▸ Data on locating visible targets
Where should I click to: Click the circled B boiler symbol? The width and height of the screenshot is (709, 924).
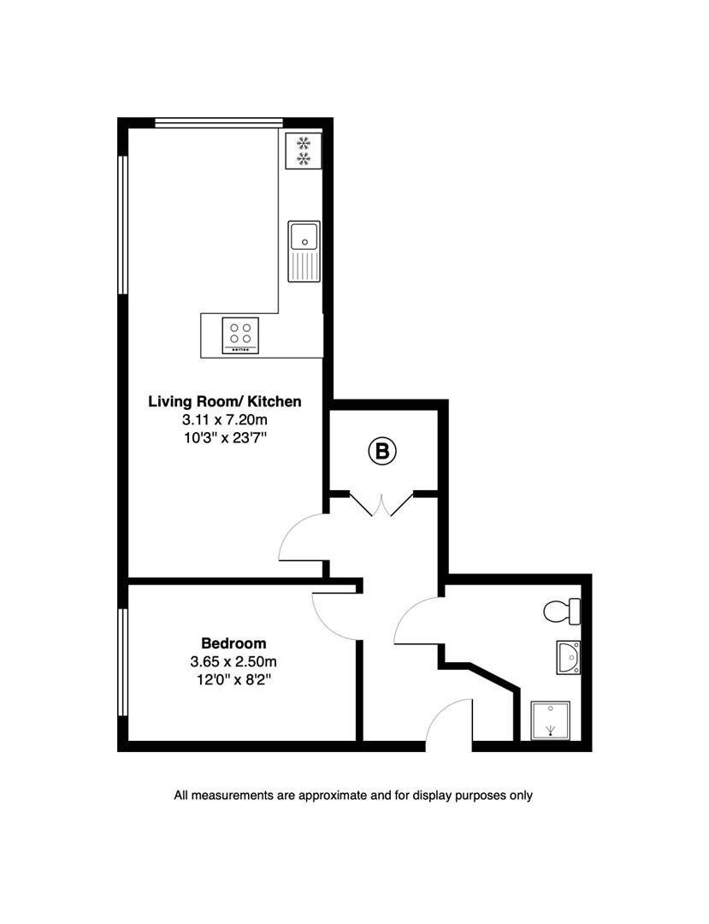click(383, 451)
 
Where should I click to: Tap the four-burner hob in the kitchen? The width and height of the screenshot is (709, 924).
click(241, 335)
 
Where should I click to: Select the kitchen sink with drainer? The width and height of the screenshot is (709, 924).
click(304, 250)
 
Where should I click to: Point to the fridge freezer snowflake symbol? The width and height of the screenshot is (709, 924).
click(303, 151)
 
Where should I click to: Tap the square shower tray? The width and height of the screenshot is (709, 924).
click(550, 720)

▸ What to do
Swap "screenshot" for "image" in every one of the entries above and leave everything else unchanged. Omit the pictures from your answer.

▸ Problem solution
Where should I click to: Click the circled B boiler symbol? The width and height of the image is (709, 924).
click(383, 451)
 
Where should I click to: Tap the four-burner hob in the kitchen? The width and height of the image is (709, 924).
click(241, 335)
 
Where should I click to: Select the kitchen sink with drainer? The width and height of the image is (709, 924).
click(304, 250)
 
Where should I click to: Point to the fridge freezer snowflake symbol? The width and height of the image is (709, 924).
click(303, 151)
 
Where should I click to: Tap the square shower tray? The width and height of the image is (709, 924).
click(550, 720)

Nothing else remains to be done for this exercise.